Exercise prompt
Copy each line of the records below that has "input" in it.

---+---

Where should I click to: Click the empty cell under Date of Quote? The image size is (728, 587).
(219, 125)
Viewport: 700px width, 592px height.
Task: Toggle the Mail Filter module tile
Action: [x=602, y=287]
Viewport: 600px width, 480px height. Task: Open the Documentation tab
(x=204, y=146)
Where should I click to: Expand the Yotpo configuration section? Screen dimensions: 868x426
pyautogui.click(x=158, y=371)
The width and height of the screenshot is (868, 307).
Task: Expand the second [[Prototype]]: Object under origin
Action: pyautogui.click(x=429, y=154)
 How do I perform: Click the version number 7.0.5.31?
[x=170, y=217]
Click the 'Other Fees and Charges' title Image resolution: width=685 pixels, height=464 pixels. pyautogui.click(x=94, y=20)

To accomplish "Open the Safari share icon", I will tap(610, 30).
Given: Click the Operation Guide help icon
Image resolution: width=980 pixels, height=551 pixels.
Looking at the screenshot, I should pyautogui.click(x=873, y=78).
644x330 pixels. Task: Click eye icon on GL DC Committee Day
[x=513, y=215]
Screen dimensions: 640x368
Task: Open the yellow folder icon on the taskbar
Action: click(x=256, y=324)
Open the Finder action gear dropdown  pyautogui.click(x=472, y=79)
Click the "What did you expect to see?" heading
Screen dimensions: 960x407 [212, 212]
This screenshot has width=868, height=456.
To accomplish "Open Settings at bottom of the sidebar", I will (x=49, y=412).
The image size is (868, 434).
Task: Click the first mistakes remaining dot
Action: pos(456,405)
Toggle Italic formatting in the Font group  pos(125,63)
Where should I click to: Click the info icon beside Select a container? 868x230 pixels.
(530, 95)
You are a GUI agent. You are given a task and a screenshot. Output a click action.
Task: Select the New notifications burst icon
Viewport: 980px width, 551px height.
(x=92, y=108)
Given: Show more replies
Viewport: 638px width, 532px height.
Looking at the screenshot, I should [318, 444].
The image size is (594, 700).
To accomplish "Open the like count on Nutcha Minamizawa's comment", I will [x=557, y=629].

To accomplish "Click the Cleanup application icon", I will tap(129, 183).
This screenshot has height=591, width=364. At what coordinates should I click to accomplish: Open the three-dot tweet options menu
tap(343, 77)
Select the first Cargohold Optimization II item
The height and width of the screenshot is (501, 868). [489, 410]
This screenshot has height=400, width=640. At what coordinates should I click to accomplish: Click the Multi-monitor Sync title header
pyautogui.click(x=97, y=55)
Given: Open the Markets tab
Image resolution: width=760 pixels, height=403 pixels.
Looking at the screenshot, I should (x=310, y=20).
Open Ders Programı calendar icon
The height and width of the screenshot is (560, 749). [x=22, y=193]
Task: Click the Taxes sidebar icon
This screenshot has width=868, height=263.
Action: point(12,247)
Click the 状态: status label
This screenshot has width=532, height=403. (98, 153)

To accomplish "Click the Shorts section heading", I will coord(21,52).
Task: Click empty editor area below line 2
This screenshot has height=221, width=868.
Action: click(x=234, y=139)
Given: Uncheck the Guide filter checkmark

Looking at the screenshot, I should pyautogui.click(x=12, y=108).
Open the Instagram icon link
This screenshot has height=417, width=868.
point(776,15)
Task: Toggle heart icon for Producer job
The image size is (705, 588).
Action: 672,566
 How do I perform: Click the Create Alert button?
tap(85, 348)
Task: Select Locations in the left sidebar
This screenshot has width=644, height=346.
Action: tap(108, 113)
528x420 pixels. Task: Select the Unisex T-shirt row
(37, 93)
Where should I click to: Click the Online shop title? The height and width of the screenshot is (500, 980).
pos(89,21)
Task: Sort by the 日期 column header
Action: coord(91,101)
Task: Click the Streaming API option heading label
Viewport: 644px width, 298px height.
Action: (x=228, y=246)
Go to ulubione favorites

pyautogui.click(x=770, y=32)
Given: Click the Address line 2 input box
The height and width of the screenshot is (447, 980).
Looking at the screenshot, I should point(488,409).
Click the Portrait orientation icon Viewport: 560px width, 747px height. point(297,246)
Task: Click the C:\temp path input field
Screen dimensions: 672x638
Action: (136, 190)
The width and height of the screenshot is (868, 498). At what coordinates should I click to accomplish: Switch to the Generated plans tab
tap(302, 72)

---+---

Your response
Given: Click the Address line 2 input box
Task: Click the C:\temp path input field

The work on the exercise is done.